Ces vérifications sont portées sur le registre de sécurité.
Article EC 24
Version en vigueur depuis le 31/03/1965Version en vigueur depuis le 31 mars 1965
L'éclairage de remplacement n'est pas obligatoire. Toutefois, lorsque les exploitants jugent son installation nécessaire, il ne peut être fait usage que de l'éclairage électrique ; cet éclairage doit répondre aux prescriptions relatives à l'éclairage normal prévues pour chaque type d'établissement. La défaillance de l'éclairage normal ou de l'éclairage de remplacement doit entraîner le fonctionnement de l'éclairage de sécurité.
Article EC 25
Version en vigueur depuis le 31/03/1965Version en vigueur depuis le 31 mars 1965
L'application des dispositions du présent chapitre dans les établissements en exploitation à la date de publication du présent règlement est soumise aux prescriptions de la section 3 du décret.

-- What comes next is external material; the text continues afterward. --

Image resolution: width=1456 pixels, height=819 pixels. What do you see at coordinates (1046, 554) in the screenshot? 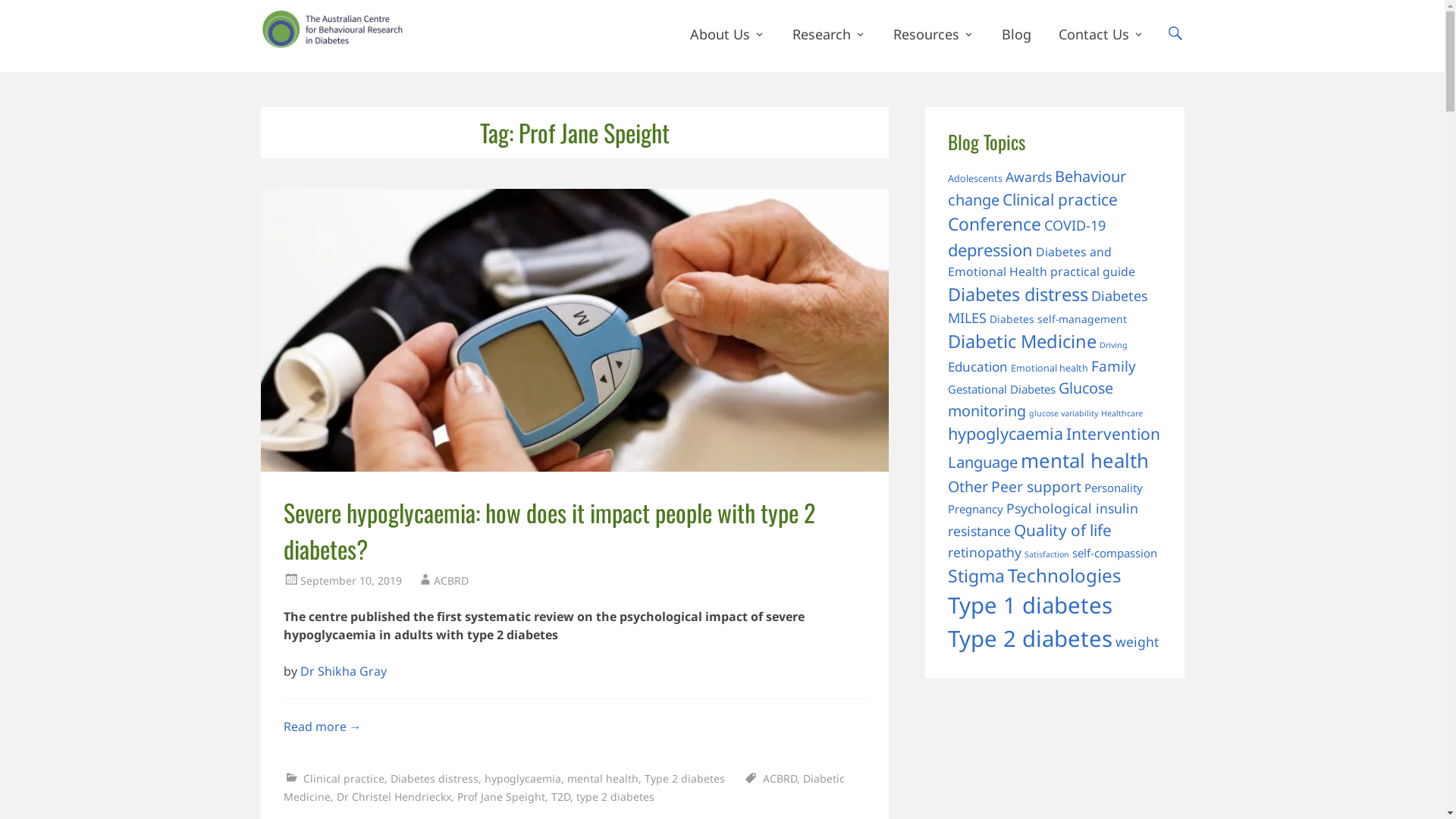
I see `'Satisfaction'` at bounding box center [1046, 554].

Les travaux intéressant les différents éclairages entrepris postérieurement à la date de publication du présent règlement devront être réalisés conformément aux dispositions édictées, quel que soit leur objet : réfection, extension, réparation ou transformation, à moins qu'ils ne soient de minime importance.
Dans tous les cas, il ne pourra être accordé de dérogations pour la conformité aux dispositions relatives à l'éclairage de sécurité et, éventuellement, à l'éclairage de panique qui sont applicables dans un délai de trois mois.